▶ _EXERCISE DATA_
========================================================================

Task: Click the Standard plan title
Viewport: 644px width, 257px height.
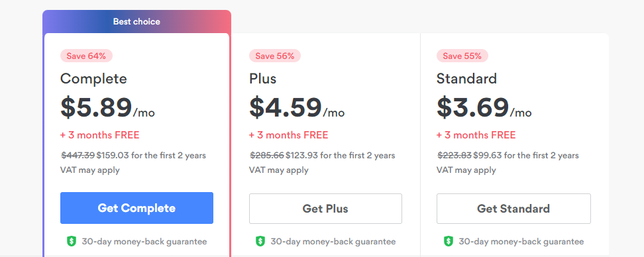Action: (466, 78)
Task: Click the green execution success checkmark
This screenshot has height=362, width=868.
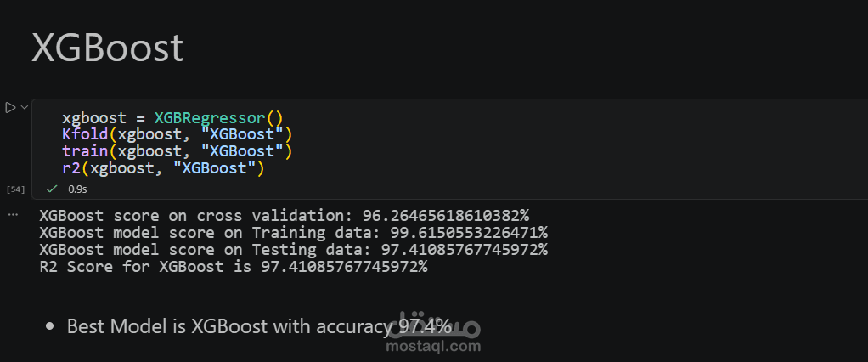Action: tap(52, 189)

========================================================================

▶ _TASK BRIEF_
Copy out the text of both items above word for word, leaving out the pictures.

▶ _RESULT OF THE EXERCISE_
Task: Click the Standard plan title
Viewport: 644px width, 257px height.
Action: (466, 78)
Task: Click the green execution success checkmark
This screenshot has height=362, width=868.
Action: tap(52, 189)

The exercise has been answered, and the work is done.